■ WHAT YOU ARE ASKED TO DO ■
Start at the line in the entries below that contains "[play button] (184, 196)", stop at the line that contains "View Full Calendar (267, 1273)", and output exactly the lines in that span, both ends included.

Stored items
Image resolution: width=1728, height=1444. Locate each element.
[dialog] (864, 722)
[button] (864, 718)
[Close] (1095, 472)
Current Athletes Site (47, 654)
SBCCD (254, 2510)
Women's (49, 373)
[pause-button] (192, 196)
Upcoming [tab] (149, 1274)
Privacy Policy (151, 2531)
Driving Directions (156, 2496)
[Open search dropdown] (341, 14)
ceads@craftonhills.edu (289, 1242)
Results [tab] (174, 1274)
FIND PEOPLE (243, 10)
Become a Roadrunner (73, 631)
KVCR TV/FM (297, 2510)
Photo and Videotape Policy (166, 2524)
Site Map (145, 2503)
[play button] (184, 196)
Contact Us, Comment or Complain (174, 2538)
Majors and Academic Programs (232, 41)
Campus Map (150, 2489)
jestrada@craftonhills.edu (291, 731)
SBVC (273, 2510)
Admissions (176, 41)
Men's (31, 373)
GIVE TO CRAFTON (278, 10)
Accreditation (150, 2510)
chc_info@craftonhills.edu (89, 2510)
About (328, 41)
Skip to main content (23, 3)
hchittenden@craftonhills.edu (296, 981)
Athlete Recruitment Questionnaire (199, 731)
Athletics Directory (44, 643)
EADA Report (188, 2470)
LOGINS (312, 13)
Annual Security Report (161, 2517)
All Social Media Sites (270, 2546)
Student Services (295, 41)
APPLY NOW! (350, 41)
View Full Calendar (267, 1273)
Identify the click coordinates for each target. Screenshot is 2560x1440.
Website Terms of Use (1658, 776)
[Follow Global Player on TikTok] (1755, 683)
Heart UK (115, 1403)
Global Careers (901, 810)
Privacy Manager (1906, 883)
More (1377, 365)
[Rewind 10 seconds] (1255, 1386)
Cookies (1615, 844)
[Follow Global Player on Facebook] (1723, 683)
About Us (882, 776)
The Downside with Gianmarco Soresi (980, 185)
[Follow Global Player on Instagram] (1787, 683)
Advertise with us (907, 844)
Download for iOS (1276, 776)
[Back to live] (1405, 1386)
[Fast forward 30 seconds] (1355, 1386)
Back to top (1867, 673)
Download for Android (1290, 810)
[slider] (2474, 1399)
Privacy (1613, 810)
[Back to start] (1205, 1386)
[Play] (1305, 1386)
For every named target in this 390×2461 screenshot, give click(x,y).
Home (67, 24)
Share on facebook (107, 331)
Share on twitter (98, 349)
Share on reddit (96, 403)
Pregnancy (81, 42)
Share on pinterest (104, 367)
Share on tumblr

■ TASK OUTPUT ■
[play button] (184, 196)
Contact Us, Comment or Complain (174, 2538)
Majors and Academic Programs (232, 41)
Campus Map (150, 2489)
jestrada@craftonhills.edu (291, 731)
SBVC (273, 2510)
Admissions (176, 41)
Men's (31, 373)
GIVE TO CRAFTON (278, 10)
Accreditation (150, 2510)
chc_info@craftonhills.edu (89, 2510)
About (328, 41)
Skip to main content (23, 3)
hchittenden@craftonhills.edu (296, 981)
Athlete Recruitment Questionnaire (199, 731)
Athletics Directory (44, 643)
EADA Report (188, 2470)
LOGINS (312, 13)
Annual Security Report (161, 2517)
All Social Media Sites (270, 2546)
Student Services (295, 41)
APPLY NOW! (350, 41)
View Full Calendar (267, 1273)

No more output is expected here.